That got me thinking about the resources you need if you are starting your WordPress site from scratch or just want to get informed about what WordPress can do. Here’s part 1 of my mega-list of useful WordPress resources. Add yours if you think I’ve missed anything.

Resources from WordPress.org

The best place to start is with WordPress.org itself (after all, they are the experts, right? ) Here are some of the resources you will find there:

  1. WordPress Codex – This humongous wiki has everything you need to know about WordPress, including getting started tutorials. There are also resources for WordPress developers and theme and plugin developers.
  2. WordPress Forums – part of the Codex, this section is where you go to find answers about WordPress features. One thing to note is that in my experience the forum info is biased towards the WordPress.com sites but if you are using self-hosted WordPress you will still find it useful.
  3. WordPress Themes Directory – this is a good starting point if you want a design for your WordPress site. It features both free and commercial themes and you can use the tag and filter interface (the same one that’s in the WordPress dashboard) to refine your choices. Check out the most popular WordPress themes in the directory here.
  4. WordPress Plugins – this is a mega list of plugins (more than 22,000 at the time of writing). Plugins add additional functionality to your WordPress site, whether you want to tweak images, add social media buttons or more. You can also search plugins from the WordPress administrative dashboard.
  5. WordPress Mobile Apps – want to blog from your smartphone? Then you will need these apps, also available from your favorite app store. There are apps available for iPhone and Android, as well as other platforms.

WordPress Tutorial Sites

If you’re just getting started with WordPress, then you need some guidance on what to do. Here are some of the best sites around offering WordPress tutorials and tips:

  1. WPMU – run by a team of expert bloggers, educators and marketers, this site is a one-stop source for tips, plugins, themes (free & premium), news and tutorials about WordPress. It’s always worth a look.
  2. WP Beginner – the name says it all.  This blog aimed at WordPress newbies is chock full of basics including getting started in minutes, how to choose and tweak your theme, how to handle typical beginnersí hiccups and much more.
  3. ManageWP – if you manage multiple WordPress sites, ManageWP will give you resources and shortcuts for how to do so efficiently, and maximize the power of WordPress to your advantage. If you’re on-the-go, thereís ManageWP for iPhone, too!
  4. Hongkiat – from design inspiration to practical how-tos, you’ll find solutions and suggestions for how to supercharge your WordPress site.
  5. Noupe – a site targeted to designers and developers, with a special category dedicated just to WordPress. This helps you make the most of this user-friendly content management system.
  6. NettutsWordPress – the well known web tutorial site has a category dedicated to WordPress with videos, articles, tips and tutorials targeted to web developers and designers. Even if you’re not a developer or designer you can find useful help here.
  7. Smashing Magazine – intermediate-level tutorials and articles focusing on how to develop well-designed websites with clean code. It’s got a great collection of free themes, too!

WordPress Themes

To get the right look for your WordPress site, you need the right theme. Here are some popular themes and theme resources.
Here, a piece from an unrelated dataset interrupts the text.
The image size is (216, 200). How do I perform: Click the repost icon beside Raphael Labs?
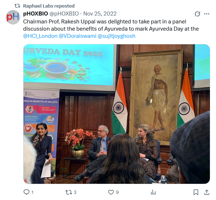pos(17,6)
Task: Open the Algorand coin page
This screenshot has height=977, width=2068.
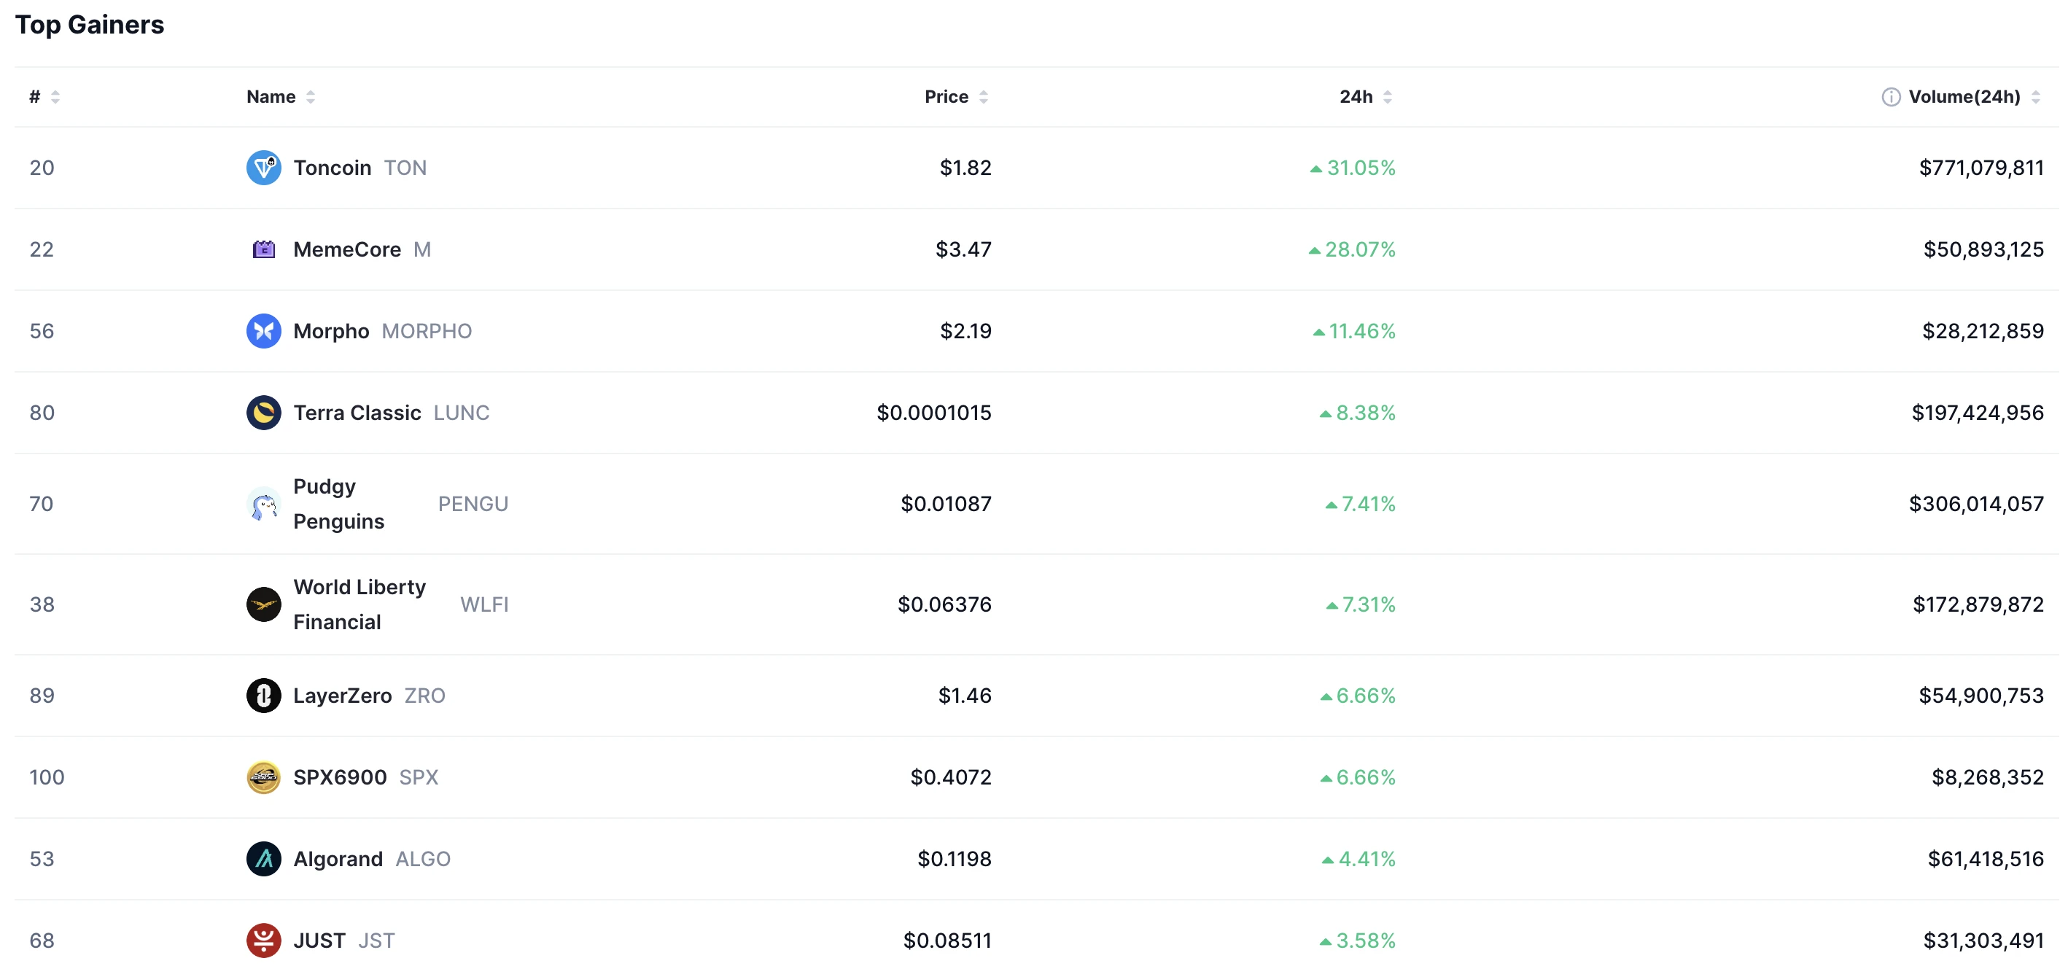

Popular Premium Themes and Tutorials

There are dozens of premium WordPress theme designers, but here are some of the most popular.

  1. WooThemes has a great selection of free and paid themes and is also known for the WooCommerce’s e-commerce framework and plugin. Get help with WooThemes with these tutorials.
  2. Brian Gardner’s StudioPress produces the Genesis theme framework, with a wide selection of child themes for every type of blog or business. Get help with Genesis with these video tutorials.
  3. Chris Pearson’s DIYThemes is known for the SEO-friendly Thesis theme framework. A wide range of designers produce child themes for Thesis. Get help with Thesis with these tutorials.
  4. Headway Themes features a drag and drop interface that some people may find easier than messing around with code. Get help with Headway with these tutorials.
  5. Catalyst allows you to control your theme design by selecting pre-prepared elements ñ and change the skins too! Get help with Catalyst with these tutorials.
  6. There are many other premium theme sites, including DesignerThemes and Lubith, if you don’t like the choice above. WeblogsToolsCollection also publishes regular  lists of new and updated themes.

 

LookUp Our GoDaddy Hosting Review

Godaddy Statement:

GoDaddy.com is rated the World’s largest hosting provider according to Netcraft. Whether you choose Windows Hosting or Linux Hosting, our world-class web hosting services also include email, databases, free applications, free access to the exclusive Go Daddy Hosting Connection community and much more. Unlike many competing web hosting companies, we own, operate and support our hosting services and pass the savings on to you.

GoDaddy Hosting Review by Real User

This Godaddy Hosting review is done in a form of interview. We have interviewed ChaCha who has been hosting with Godaddy for more than 36 months. Pretty direct right? We want to learn about GoDaddy from the inside. Check out the interviewee’s response below.

 

Hello Charnita, thank you very much in participating this interview. I’m sure our readers are interested to learn about your experience with GoDaddy Hosting. Without further delay, can you please briefly introduce yourself?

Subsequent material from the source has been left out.